**Directive**:
Could you echo back everything in the records from the line containing "The width and height of the screenshot is (608, 594)." down to the line containing "[x=47, y=321]", with both of those lines included?

**Record extracts**:

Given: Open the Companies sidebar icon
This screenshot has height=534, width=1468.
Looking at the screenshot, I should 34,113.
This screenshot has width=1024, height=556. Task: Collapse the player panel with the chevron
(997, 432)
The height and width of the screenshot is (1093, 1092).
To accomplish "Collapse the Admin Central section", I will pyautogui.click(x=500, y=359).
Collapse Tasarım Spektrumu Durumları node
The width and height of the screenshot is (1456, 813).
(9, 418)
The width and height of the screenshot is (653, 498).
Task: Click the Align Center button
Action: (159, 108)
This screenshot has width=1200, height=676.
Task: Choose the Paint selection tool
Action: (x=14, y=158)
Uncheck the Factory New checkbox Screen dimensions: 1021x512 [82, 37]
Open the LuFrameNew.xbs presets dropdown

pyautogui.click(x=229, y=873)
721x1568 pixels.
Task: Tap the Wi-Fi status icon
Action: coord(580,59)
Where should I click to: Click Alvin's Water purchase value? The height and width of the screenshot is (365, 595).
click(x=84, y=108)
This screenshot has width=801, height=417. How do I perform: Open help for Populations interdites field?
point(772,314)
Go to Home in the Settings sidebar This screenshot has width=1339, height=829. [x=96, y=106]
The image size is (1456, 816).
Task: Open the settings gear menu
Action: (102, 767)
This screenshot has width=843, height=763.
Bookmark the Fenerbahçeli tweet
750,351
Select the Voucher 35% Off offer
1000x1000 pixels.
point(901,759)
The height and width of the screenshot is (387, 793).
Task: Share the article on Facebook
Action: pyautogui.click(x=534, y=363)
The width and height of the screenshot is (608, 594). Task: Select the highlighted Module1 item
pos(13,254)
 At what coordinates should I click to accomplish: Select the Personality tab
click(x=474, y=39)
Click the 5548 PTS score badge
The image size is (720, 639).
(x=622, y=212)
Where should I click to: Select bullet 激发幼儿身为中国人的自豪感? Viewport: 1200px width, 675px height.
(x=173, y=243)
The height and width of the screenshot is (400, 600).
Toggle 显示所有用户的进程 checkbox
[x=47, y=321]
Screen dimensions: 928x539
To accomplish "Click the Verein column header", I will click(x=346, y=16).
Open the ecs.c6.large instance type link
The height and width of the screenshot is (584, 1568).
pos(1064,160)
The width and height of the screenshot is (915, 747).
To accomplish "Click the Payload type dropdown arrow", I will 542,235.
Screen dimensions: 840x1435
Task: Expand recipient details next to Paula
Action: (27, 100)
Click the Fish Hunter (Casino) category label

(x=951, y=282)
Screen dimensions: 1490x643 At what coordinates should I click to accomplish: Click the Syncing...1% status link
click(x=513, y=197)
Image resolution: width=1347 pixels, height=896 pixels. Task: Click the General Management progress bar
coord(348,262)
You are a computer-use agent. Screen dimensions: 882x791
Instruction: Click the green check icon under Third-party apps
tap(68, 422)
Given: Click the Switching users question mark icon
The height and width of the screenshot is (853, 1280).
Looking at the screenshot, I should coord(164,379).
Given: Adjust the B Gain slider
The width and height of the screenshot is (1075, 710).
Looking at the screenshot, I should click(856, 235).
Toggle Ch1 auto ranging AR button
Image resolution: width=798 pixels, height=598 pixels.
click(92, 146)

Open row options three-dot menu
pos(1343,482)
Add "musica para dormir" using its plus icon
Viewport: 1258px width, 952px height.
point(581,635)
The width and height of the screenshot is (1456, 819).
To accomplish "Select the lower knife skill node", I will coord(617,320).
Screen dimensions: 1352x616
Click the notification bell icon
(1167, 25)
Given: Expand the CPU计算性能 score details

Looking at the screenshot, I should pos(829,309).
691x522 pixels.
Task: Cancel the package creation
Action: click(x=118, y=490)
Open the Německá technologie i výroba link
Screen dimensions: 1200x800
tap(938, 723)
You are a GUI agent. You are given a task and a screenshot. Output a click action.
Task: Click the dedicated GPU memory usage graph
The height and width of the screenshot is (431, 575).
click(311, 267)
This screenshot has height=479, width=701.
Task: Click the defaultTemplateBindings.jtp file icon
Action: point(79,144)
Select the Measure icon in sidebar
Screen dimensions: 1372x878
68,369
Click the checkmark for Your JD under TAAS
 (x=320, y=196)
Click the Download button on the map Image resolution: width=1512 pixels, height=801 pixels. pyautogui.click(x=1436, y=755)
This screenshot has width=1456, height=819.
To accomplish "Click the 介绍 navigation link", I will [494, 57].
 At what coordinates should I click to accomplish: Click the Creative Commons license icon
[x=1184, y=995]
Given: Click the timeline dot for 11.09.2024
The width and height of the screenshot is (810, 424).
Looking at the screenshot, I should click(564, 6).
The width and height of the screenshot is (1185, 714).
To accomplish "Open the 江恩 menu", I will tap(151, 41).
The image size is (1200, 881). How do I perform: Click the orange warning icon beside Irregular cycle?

**Finished task**:
The width and height of the screenshot is (608, 594). Task: Select the highlighted Module1 item
pos(13,254)
 At what coordinates should I click to accomplish: Select the Personality tab
click(x=474, y=39)
Click the 5548 PTS score badge
The image size is (720, 639).
(x=622, y=212)
Where should I click to: Select bullet 激发幼儿身为中国人的自豪感? Viewport: 1200px width, 675px height.
(x=173, y=243)
The height and width of the screenshot is (400, 600).
Toggle 显示所有用户的进程 checkbox
[x=47, y=321]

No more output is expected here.